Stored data
§ §

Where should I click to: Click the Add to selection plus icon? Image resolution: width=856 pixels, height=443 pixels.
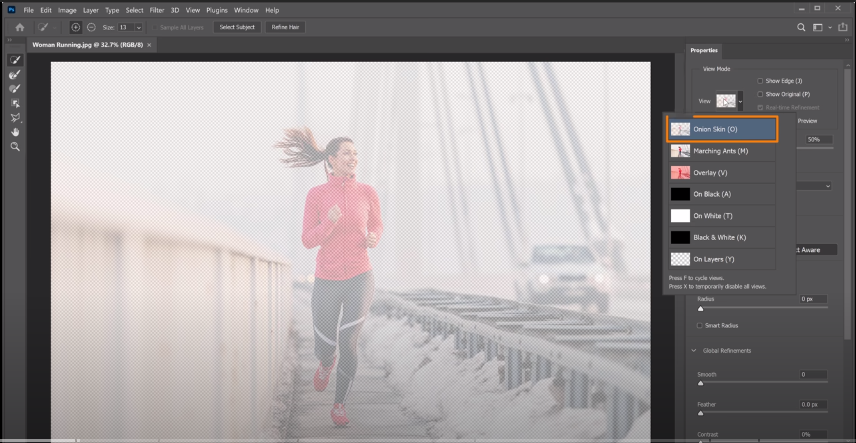pos(76,27)
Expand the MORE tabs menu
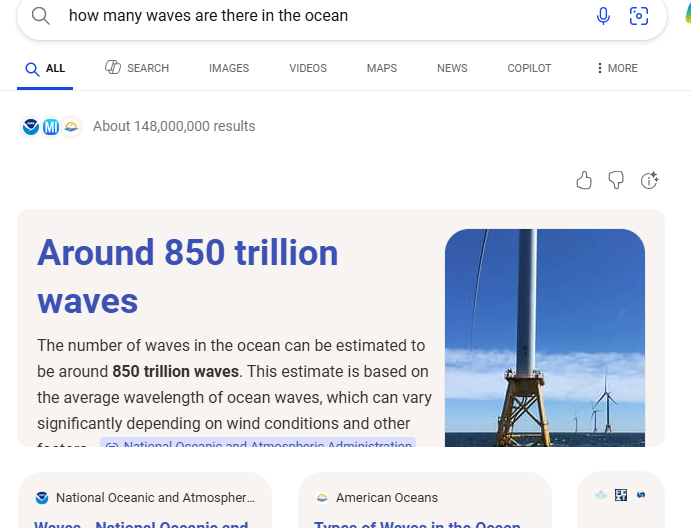Viewport: 691px width, 528px height. [x=616, y=68]
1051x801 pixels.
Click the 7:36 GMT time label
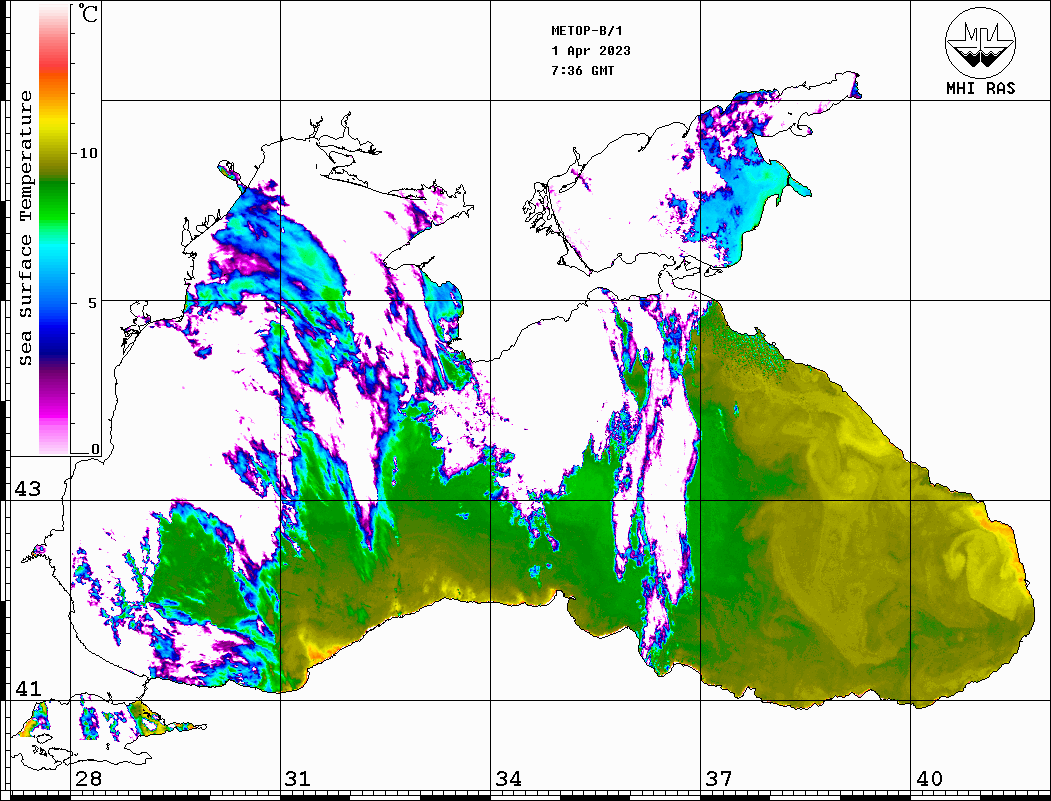(x=583, y=71)
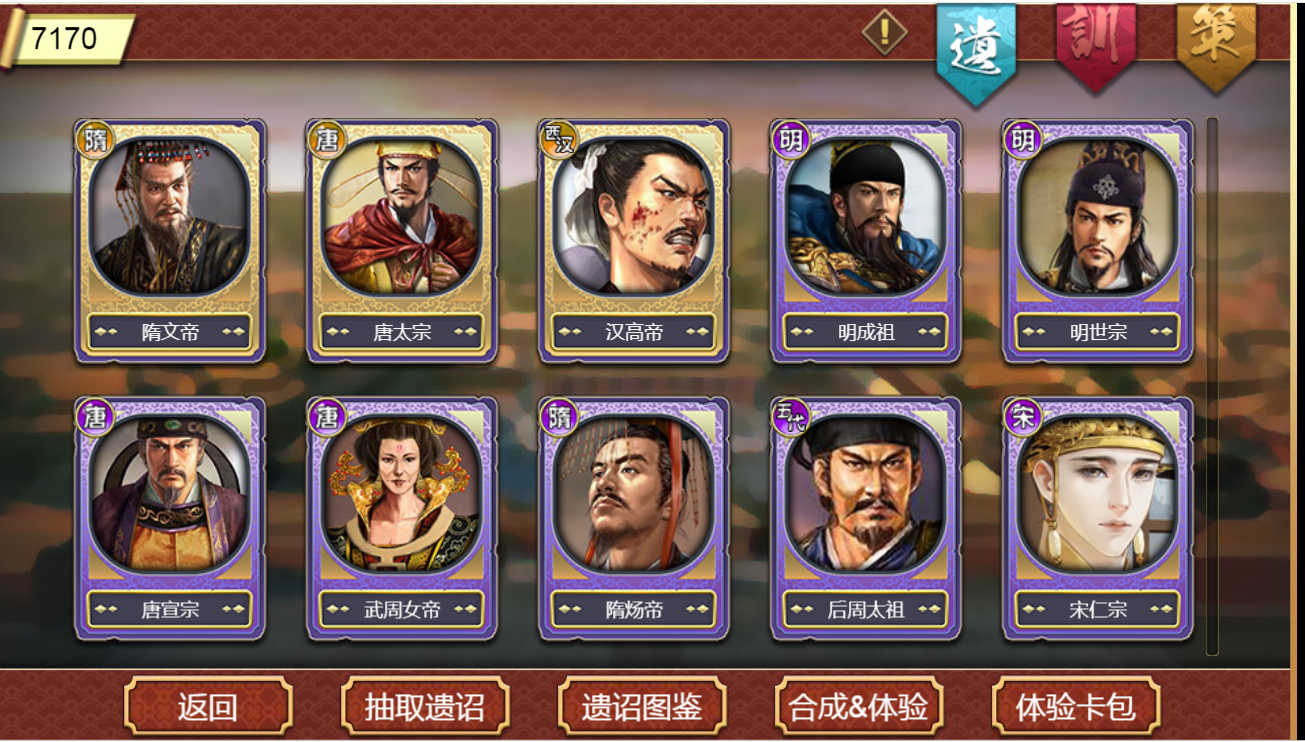Click the 五代 dynasty badge on 后周太祖 card
1305x742 pixels.
tap(791, 416)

§ §

▶ [What to do]
Copy out the records exactly; the pictures stay behind.

▶ [Answer box]
Where should I click to: Click the Add to selection plus icon? Image resolution: width=856 pixels, height=443 pixels.
pos(76,27)
Expand the MORE tabs menu
Viewport: 691px width, 528px height. [x=616, y=68]
1051x801 pixels.
Click the 7:36 GMT time label
(x=583, y=71)
Click the 五代 dynasty badge on 后周太祖 card
1305x742 pixels.
tap(791, 416)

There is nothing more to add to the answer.